## [YOUR TASK]
In the listing below, find the line containing "Given: Tap the 返回 back button" and the line containing "Screen dimensions: 1047x848". Repeat exactly those two lines and every line between them.

START SUPPLIED RECORDS

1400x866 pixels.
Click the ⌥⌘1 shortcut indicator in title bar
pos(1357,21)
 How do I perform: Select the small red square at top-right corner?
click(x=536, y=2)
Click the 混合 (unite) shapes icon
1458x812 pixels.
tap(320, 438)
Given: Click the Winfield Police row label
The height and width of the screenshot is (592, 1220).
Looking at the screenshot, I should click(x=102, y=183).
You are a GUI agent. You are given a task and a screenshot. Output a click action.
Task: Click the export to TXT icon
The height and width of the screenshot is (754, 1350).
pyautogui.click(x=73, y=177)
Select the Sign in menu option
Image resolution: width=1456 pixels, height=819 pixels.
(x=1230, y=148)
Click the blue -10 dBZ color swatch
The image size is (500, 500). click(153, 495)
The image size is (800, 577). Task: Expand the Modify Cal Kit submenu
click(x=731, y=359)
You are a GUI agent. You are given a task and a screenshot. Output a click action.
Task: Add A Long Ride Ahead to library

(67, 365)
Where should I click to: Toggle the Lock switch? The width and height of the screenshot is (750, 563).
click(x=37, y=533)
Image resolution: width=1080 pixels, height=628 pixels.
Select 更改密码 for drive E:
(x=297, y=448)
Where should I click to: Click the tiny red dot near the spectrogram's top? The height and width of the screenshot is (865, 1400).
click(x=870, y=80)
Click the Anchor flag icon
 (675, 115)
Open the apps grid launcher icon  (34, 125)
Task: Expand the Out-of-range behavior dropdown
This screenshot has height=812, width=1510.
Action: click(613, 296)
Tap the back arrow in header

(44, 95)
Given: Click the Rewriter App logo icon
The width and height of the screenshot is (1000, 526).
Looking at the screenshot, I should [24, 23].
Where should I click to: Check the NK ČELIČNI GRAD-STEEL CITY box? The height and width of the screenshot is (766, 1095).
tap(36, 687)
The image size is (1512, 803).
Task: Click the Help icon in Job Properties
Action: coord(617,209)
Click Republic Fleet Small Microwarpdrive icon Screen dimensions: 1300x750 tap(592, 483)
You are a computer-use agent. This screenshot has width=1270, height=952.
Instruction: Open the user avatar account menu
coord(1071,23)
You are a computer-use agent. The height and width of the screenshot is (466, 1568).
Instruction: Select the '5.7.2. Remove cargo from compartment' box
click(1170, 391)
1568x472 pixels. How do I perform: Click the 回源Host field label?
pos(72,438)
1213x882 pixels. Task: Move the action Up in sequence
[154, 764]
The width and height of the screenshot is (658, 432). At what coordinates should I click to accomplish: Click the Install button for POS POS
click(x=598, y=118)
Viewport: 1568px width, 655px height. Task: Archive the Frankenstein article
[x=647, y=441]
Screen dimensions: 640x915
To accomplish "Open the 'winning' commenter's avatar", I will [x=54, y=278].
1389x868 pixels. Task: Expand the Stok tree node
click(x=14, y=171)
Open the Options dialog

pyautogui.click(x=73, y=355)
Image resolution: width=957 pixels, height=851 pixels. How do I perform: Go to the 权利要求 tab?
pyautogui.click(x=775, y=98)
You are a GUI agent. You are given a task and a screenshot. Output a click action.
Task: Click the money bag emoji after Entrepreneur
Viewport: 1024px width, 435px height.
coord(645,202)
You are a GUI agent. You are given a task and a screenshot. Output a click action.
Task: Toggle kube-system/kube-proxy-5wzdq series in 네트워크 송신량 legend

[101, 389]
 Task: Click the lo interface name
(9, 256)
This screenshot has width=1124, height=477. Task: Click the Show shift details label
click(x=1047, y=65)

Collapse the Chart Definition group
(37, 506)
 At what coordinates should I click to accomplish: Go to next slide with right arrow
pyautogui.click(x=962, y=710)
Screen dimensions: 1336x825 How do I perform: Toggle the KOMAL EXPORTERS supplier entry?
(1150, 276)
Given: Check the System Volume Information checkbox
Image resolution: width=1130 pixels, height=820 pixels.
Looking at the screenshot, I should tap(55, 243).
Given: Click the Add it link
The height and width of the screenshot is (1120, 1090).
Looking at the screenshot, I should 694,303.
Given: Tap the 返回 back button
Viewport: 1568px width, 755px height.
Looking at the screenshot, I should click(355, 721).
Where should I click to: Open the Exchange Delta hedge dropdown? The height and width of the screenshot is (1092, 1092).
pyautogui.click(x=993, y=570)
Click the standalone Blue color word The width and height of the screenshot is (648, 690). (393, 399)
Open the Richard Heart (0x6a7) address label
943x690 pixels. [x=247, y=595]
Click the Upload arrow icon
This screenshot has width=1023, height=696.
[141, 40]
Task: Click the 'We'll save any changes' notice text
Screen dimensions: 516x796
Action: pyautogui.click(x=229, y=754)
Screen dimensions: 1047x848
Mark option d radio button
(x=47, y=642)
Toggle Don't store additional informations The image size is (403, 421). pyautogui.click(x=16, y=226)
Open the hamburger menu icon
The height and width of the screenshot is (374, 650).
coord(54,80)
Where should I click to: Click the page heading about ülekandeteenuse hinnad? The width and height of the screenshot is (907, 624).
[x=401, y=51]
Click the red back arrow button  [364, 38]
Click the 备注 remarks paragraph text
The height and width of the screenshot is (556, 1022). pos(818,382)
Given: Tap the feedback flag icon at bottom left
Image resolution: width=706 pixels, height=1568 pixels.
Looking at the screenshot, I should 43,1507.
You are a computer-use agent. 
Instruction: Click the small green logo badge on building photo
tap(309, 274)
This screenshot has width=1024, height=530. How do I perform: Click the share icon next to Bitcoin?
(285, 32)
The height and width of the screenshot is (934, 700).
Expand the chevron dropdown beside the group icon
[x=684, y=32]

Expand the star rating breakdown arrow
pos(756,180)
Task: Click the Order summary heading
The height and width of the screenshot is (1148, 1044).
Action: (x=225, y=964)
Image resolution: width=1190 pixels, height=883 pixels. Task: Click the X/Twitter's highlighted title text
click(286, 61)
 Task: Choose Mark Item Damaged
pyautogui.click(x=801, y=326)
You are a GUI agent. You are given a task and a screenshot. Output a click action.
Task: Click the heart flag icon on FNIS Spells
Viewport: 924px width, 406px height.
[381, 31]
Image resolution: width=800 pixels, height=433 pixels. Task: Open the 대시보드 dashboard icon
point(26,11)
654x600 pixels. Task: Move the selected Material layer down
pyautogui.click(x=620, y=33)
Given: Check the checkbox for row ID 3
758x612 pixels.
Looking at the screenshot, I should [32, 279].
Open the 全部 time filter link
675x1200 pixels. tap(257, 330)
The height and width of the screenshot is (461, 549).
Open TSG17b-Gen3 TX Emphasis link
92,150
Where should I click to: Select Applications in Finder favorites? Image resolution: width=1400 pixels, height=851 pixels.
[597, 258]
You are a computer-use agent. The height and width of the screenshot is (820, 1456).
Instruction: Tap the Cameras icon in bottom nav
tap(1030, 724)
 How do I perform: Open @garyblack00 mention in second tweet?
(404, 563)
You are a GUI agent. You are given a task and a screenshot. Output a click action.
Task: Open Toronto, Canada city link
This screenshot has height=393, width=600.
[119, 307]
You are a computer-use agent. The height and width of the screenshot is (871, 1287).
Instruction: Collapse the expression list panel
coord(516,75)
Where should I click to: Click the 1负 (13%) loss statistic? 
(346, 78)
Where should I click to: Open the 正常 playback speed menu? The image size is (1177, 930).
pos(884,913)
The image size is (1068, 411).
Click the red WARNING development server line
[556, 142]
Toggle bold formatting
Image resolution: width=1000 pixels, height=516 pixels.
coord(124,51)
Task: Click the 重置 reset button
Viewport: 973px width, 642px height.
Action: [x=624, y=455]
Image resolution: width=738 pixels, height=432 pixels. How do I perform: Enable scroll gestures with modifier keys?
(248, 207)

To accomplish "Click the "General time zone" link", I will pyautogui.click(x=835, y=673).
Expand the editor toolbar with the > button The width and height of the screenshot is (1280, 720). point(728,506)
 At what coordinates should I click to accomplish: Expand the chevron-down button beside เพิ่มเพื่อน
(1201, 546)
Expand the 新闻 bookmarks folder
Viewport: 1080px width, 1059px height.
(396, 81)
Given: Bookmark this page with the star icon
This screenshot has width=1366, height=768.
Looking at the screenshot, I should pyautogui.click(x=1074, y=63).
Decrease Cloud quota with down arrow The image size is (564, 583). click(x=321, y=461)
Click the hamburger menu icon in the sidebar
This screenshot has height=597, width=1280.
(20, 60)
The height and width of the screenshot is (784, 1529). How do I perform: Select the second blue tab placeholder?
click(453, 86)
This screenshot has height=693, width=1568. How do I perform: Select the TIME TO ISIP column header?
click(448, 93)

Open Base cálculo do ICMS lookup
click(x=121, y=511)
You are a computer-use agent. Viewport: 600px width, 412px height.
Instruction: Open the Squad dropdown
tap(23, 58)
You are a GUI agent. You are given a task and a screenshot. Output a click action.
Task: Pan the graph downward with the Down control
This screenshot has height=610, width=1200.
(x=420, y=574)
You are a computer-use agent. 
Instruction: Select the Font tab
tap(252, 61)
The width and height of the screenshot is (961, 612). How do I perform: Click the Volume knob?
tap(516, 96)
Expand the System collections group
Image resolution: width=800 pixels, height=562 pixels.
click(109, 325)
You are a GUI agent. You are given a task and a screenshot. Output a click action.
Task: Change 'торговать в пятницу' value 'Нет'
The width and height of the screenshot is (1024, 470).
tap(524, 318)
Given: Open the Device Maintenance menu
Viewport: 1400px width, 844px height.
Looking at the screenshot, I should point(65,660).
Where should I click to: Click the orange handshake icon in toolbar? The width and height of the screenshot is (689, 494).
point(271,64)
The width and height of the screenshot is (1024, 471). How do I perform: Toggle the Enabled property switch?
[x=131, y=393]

END SUPPLIED RECORDS

## [RESPONSE FOR THIS EXERCISE]
Given: Tap the 返回 back button
Viewport: 1568px width, 755px height.
Looking at the screenshot, I should click(355, 721).
Where should I click to: Open the Exchange Delta hedge dropdown? The height and width of the screenshot is (1092, 1092).
pyautogui.click(x=993, y=570)
Click the standalone Blue color word The width and height of the screenshot is (648, 690). (393, 399)
Open the Richard Heart (0x6a7) address label
943x690 pixels. [x=247, y=595]
Click the Upload arrow icon
This screenshot has width=1023, height=696.
[141, 40]
Task: Click the 'We'll save any changes' notice text
Screen dimensions: 516x796
Action: pyautogui.click(x=229, y=754)
Screen dimensions: 1047x848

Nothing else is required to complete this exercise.